Interel taps up Thomson

Written by Rod Muir on 2 February 2017 in News

The Whitehouse Consultancy loses its second-in-command.

Interel has appointed The Whitehouse Consultancy’s second most senior lobbyist as a director in its London office.

Conservative councillor Carl Thomson makes the move after seven years at Chris Whitehouse’s agency, where he has most recently been number two to managing director Helen Munro.

Last year, Thomson was elected to the Management Committee of the Association of Professional Political Consultants. He is also a Conservative councillor on Woking Borough Council and a former Tory parliamentary candidate.

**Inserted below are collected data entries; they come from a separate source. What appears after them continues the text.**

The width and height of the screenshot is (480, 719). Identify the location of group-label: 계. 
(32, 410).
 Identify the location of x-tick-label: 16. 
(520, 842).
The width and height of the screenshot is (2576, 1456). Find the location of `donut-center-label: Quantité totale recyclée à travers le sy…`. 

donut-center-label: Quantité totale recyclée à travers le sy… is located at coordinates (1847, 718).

He has previously worked as a senior aide to Tory MP John Redwood. From 2004 to 2005, he also worked as a research assistant to Theresa May when the Tories were in opposition and May was a shadow cabinet minister.

According to his LinkedIn, Thomson also spent four years working "food preparation" for Burger King before heading into the world of Tory politics.

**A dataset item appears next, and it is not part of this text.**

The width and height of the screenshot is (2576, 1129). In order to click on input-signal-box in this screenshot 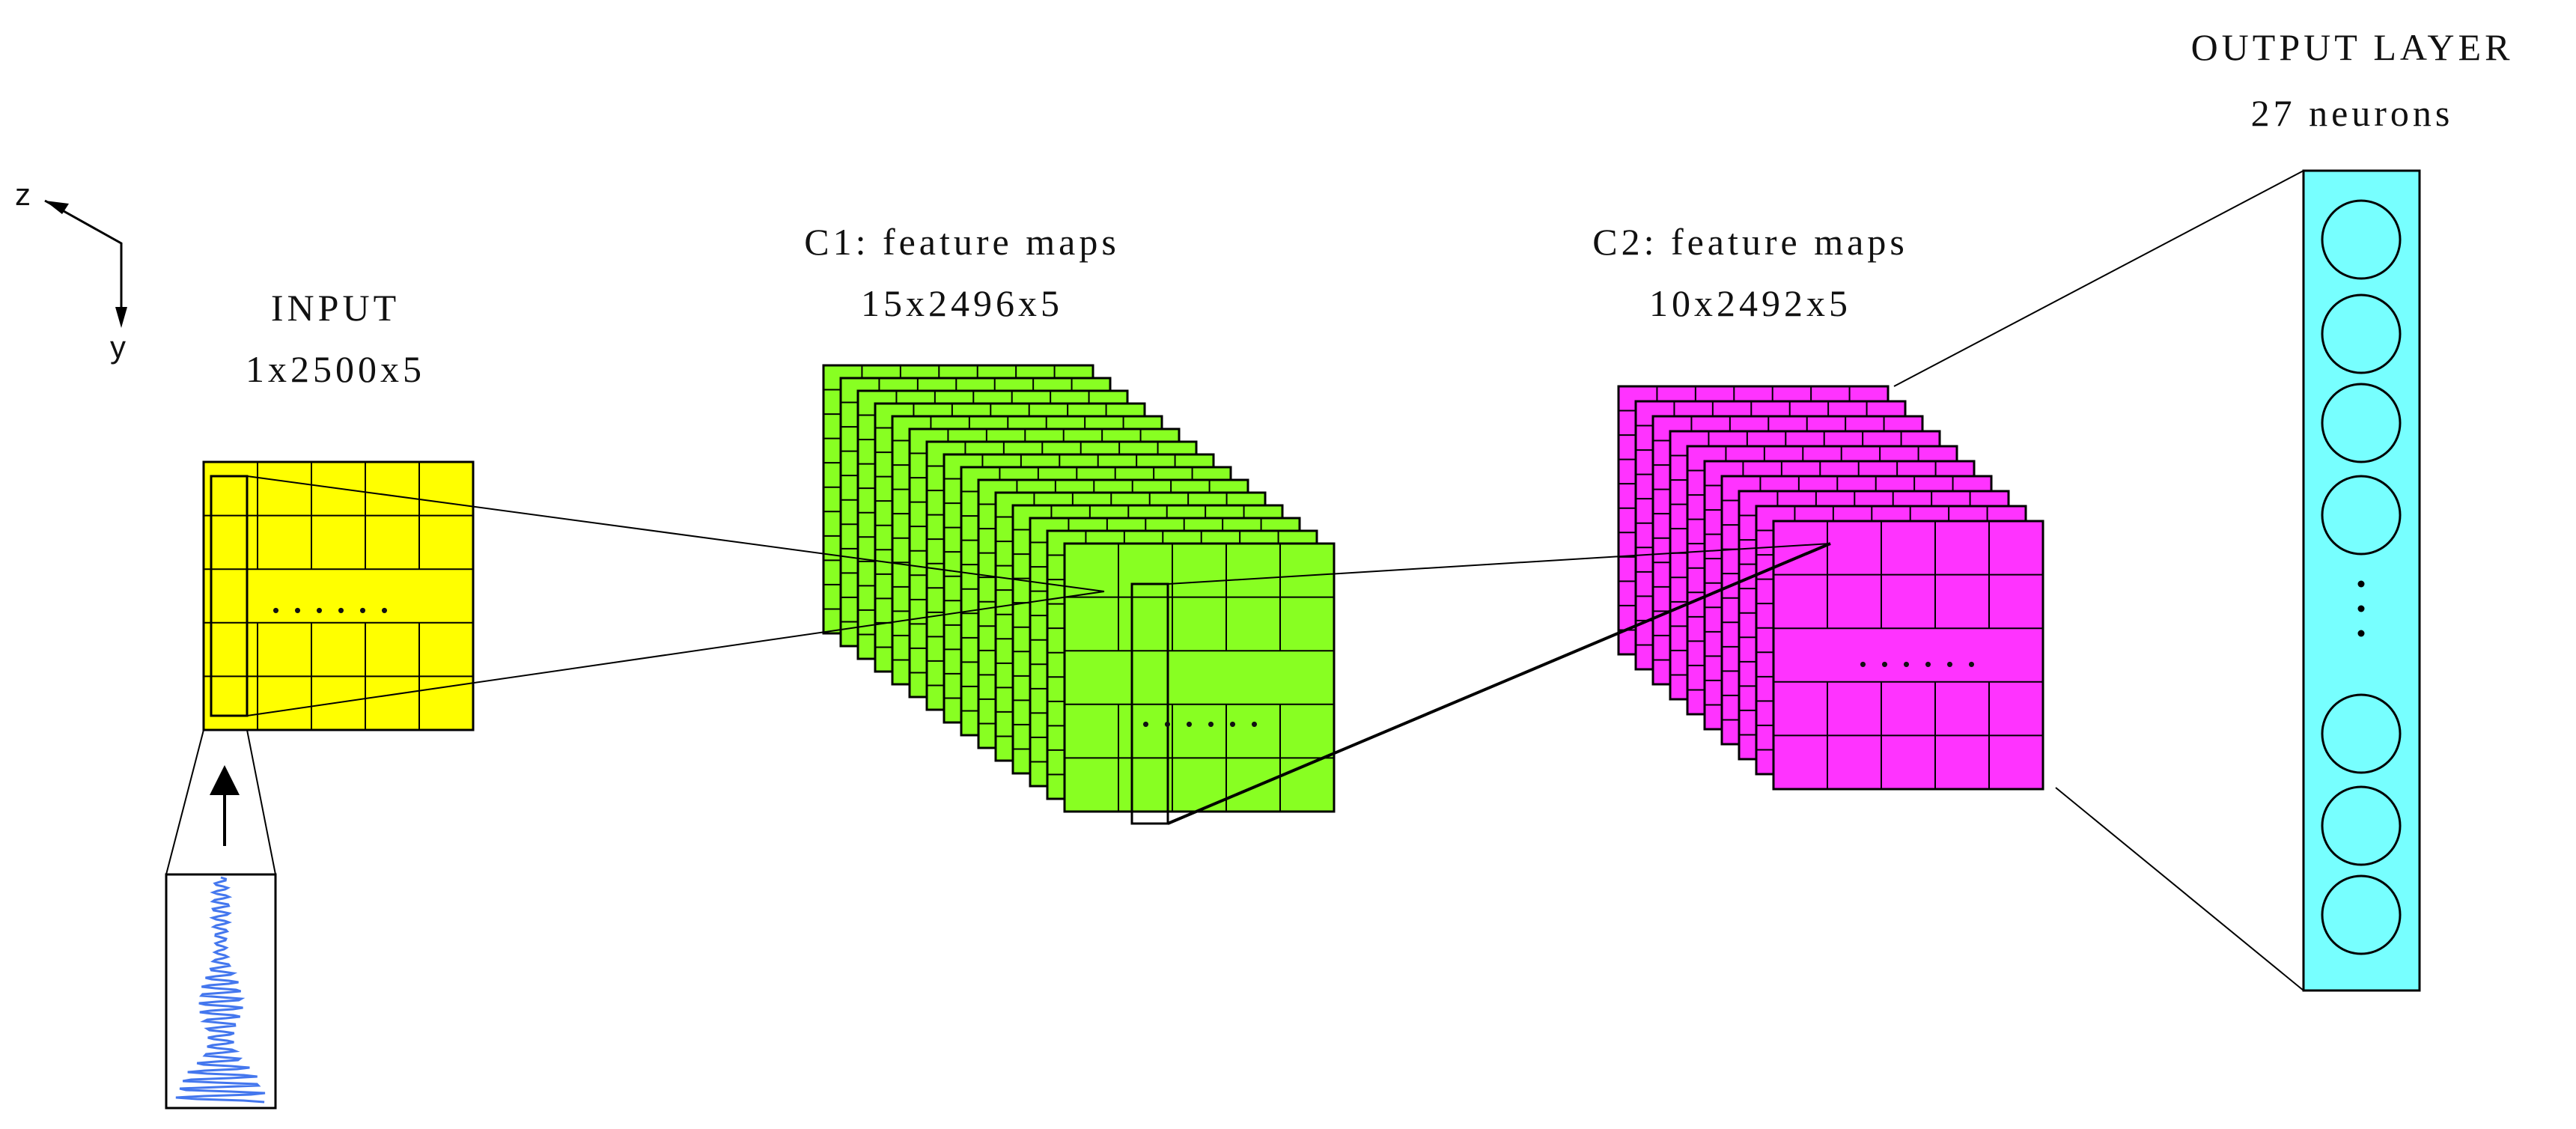, I will do `click(221, 920)`.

Interel said that Thomson was joining “at a time of expansion for the agency”.

Over the past year, the agency claims to have won business from CNA Financial Corporation, Serco, and a multi-country contract to support Chinese e-commerce platform Alibaba in Beijing, Brussels, Paris, Berlin, London and Rome.

Thomson said: “I’m excited to be joining the Interel team. At a time when politics is being shaped by the world around us, Interel’s integrated approach and global reach means it is ideally placed to help clients develop a strategic response to Brexit and overcome legislative or regulatory challenges in whatever marketplace they operate.”

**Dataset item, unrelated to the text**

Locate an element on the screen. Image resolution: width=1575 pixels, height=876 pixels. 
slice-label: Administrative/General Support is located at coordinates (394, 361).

Interel managing partner George McGregor said: “We’re delighted to welcome Carl to Interel. Carl has a fantastic reputation and is committed to providing the highest quality of services to his clients.”

“We have ambitious plans for growth over the next few years and see this appointment as a way of strengthening our senior team and ensuring our clients receive the best possible advice in the post-Brexit landscape.”